NC Reps Reject Woman DEQ Nominee for Not Loving Pipelines Enough
June 3, 2021: One of them used to work for Duke + speaking of Duke, Coach K is headed for the exits + the NCGA thinks you’re lazy + Raleigh wants to give cops more money
+TODAY’S TOP 5
1. Republicans Say First Woman Nominated to Head DEQ Is Too Uninformed to Do Job
Yesterday, Sen. Paul Newton and his pals on the Senate Agriculture, Energy, and Environment Committee rejected the nomination of Dionne Delli-Gatti to head the Department of Environmental Quality.
A few facts before moving on:
This is the first time a Senate committee has rejected a nominee since Republicans granted themselves the ability to do so—right after Roy Cooper was elected in 2016.
Newton is a former Duke Energy exec.
Delli-Gatti has been running DEQ since Michael Regan left to join the Biden administration.
If confirmed by the full Senate, Delli-Gatti would be the first woman to hold that position.

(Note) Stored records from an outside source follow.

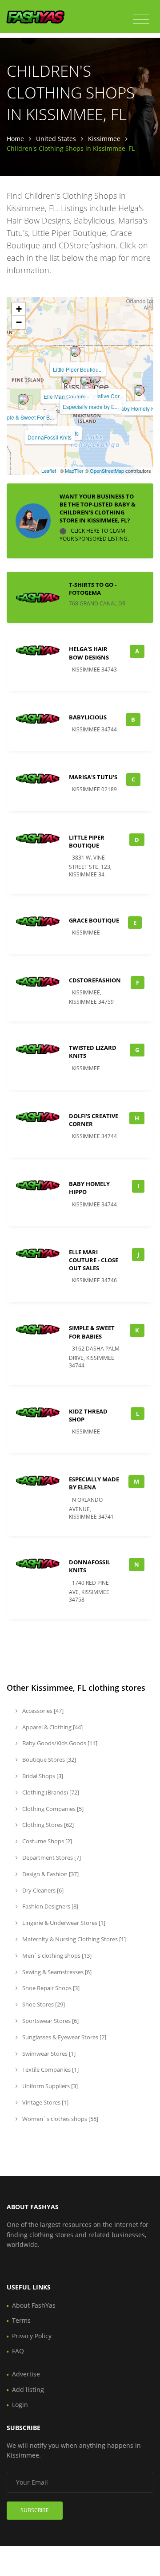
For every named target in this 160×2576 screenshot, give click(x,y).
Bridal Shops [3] (42, 1776)
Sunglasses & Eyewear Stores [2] (63, 2037)
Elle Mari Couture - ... (69, 396)
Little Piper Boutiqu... (78, 369)
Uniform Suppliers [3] (49, 2086)
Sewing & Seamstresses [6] (56, 1972)
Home (15, 138)
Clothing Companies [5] (52, 1809)
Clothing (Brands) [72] (50, 1792)
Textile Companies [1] (50, 2069)
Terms (21, 2320)
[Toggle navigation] (141, 19)
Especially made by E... (91, 406)
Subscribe (34, 2510)
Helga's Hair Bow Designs (89, 653)
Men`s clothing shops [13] (56, 1955)
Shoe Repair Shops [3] (50, 1988)
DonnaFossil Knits (50, 437)
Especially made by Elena (94, 1483)
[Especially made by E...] (88, 388)
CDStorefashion (95, 980)
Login (20, 2404)
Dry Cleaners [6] (42, 1890)
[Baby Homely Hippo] (139, 390)
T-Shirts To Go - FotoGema (92, 589)
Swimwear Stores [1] (48, 2054)
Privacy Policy (32, 2336)
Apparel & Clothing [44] (52, 1727)
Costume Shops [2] (46, 1841)
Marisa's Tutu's (93, 777)
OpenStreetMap (107, 470)
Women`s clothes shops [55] (59, 2119)
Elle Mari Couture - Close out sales (93, 1260)
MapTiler (74, 470)
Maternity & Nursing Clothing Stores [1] (73, 1939)
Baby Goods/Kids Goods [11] (59, 1743)
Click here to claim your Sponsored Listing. (94, 535)
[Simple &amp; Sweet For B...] (23, 399)
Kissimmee (104, 138)
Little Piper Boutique (86, 841)
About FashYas (34, 2305)
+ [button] (19, 308)
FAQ (18, 2351)
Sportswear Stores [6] (50, 2021)
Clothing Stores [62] (47, 1825)
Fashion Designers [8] (49, 1906)
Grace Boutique (94, 920)
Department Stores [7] (51, 1857)
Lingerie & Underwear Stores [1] (63, 1923)
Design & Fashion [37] (50, 1874)
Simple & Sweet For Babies (92, 1332)
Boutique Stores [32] (48, 1759)
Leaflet (48, 470)
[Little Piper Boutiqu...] (75, 351)
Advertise (26, 2374)
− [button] (19, 322)
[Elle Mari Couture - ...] (66, 378)
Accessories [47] (42, 1711)
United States (56, 138)
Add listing (28, 2389)
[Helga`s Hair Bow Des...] (85, 380)
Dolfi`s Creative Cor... (97, 396)
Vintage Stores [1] (44, 2102)
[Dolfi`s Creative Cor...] (95, 378)
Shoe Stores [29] (43, 2004)
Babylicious (88, 717)
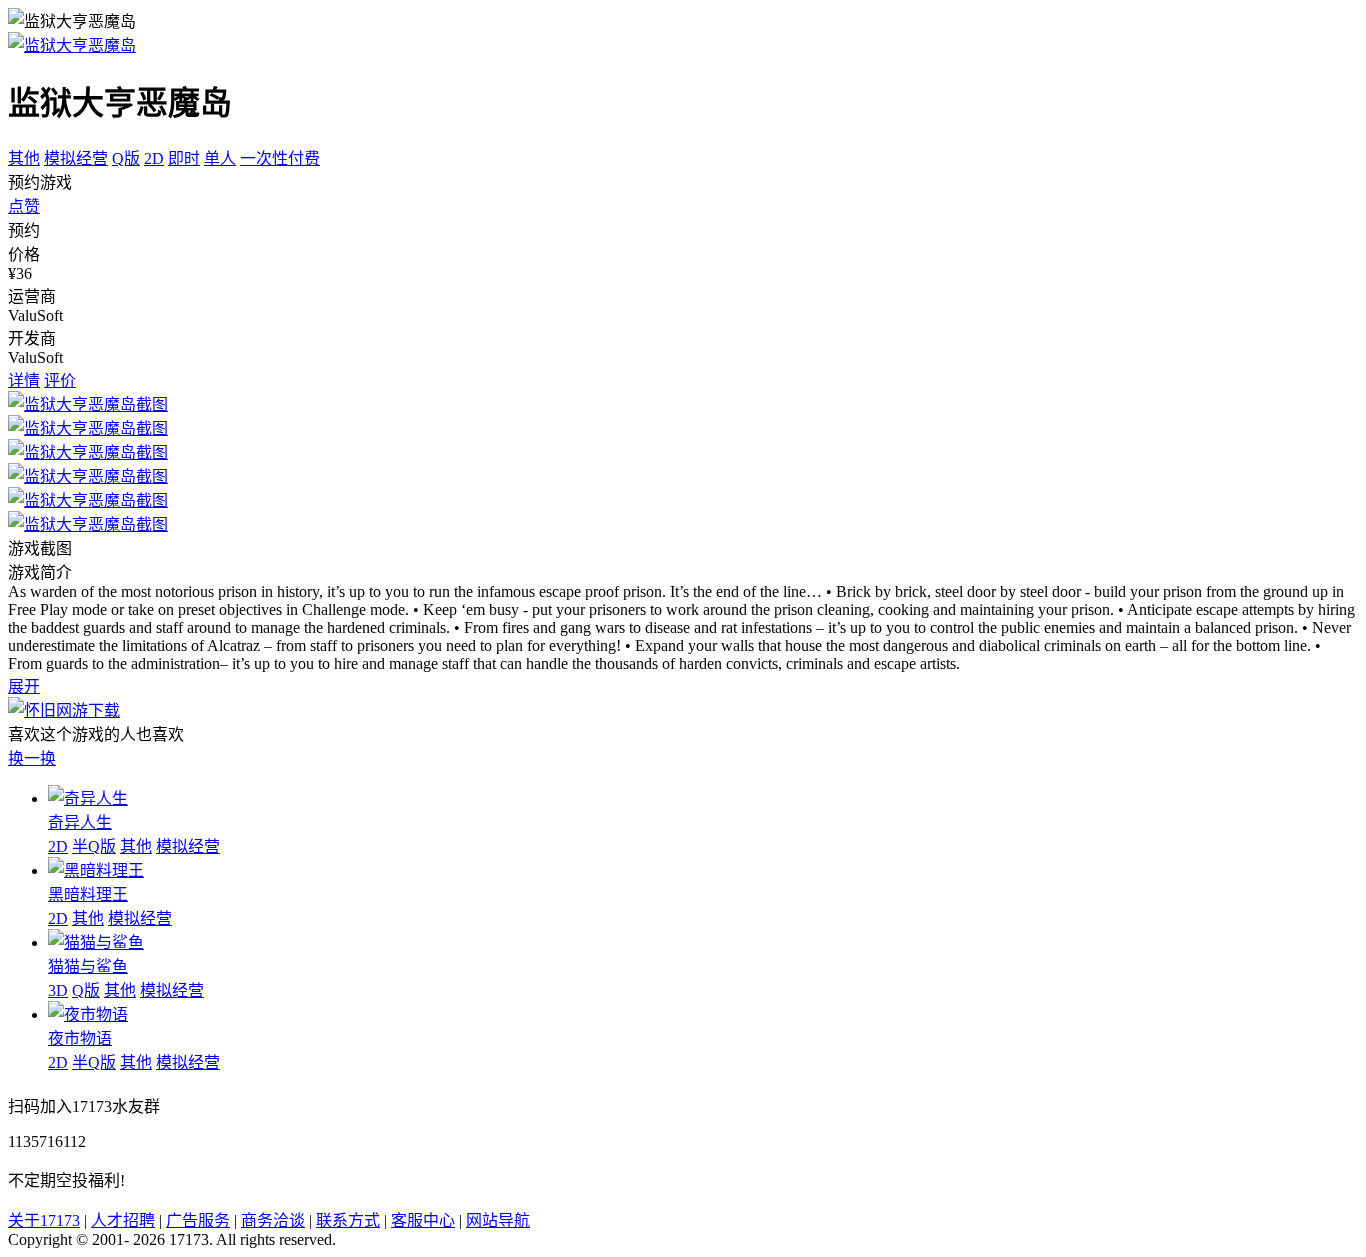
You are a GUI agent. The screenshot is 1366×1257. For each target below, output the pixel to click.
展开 (24, 686)
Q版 (126, 158)
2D (154, 158)
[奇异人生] (88, 798)
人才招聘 (123, 1220)
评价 (60, 380)
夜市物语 (80, 1038)
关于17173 (44, 1220)
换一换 (32, 758)
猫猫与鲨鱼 (88, 966)
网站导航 (498, 1220)
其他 (24, 158)
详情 (24, 380)
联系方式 (348, 1220)
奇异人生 (80, 822)
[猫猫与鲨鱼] (96, 942)
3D (58, 990)
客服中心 (423, 1220)
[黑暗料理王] (96, 870)
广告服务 (198, 1220)
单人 (220, 158)
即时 (184, 158)
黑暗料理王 (88, 894)
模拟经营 (76, 158)
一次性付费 (280, 158)
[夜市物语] (88, 1014)
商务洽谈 (273, 1220)
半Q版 (94, 846)
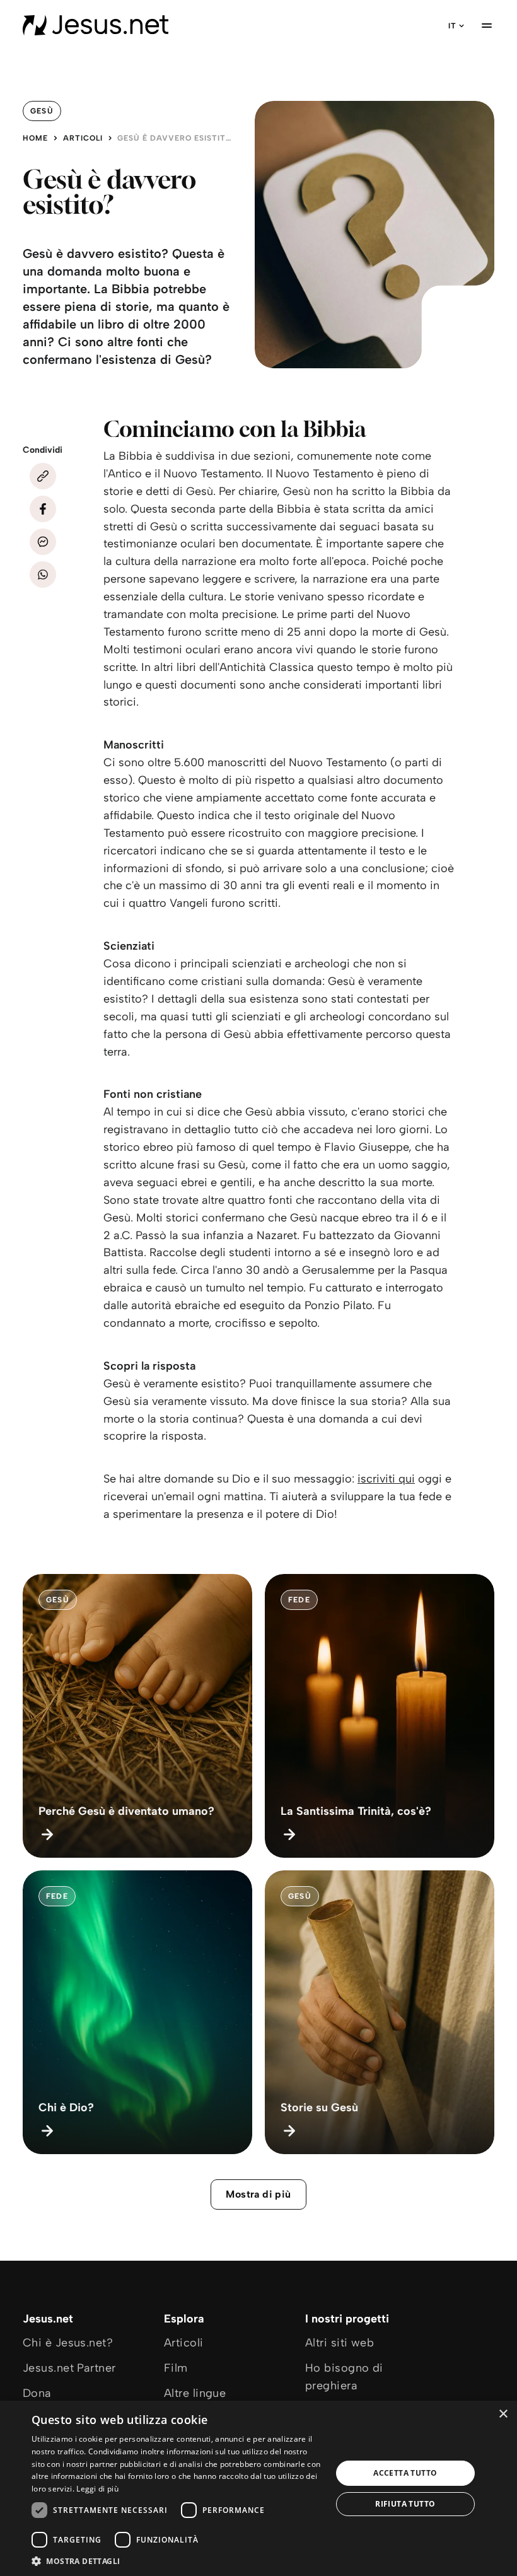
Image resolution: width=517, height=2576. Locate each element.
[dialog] (258, 2488)
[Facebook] (43, 509)
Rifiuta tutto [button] (405, 2503)
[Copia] (43, 476)
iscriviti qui (386, 1479)
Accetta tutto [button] (405, 2473)
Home (35, 138)
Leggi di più (97, 2488)
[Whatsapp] (43, 574)
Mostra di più (258, 2194)
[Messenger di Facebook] (43, 541)
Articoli (83, 138)
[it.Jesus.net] (95, 25)
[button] (177, 2561)
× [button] (503, 2414)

Newton’s official position is that Delli-Gatti “couldn’t explain the governor’s natural gas strategy and was largely unfamiliar with the MVP Southgate project.”
In her confirmation hearing, Policy Watch reports, Newton asked her: “What’s your position on natural gas?”
“We don’t have an official position,” Delli-Gatti replied during that hearing. “We evaluate each permit on its merits. The need for natural gas is under the North Carolina Utilities Commission.”
“How about you personally?” Newton said then.
“We need to be thoughtful to see what the generation mix is,” Delli-Gatti replied. “We are seeing a lot of commitments from companies to go to net-zero carbon. As we progress, it’s yet to be seen what the best mix is. I don’t have a categorical view of ‘no natural gas.’”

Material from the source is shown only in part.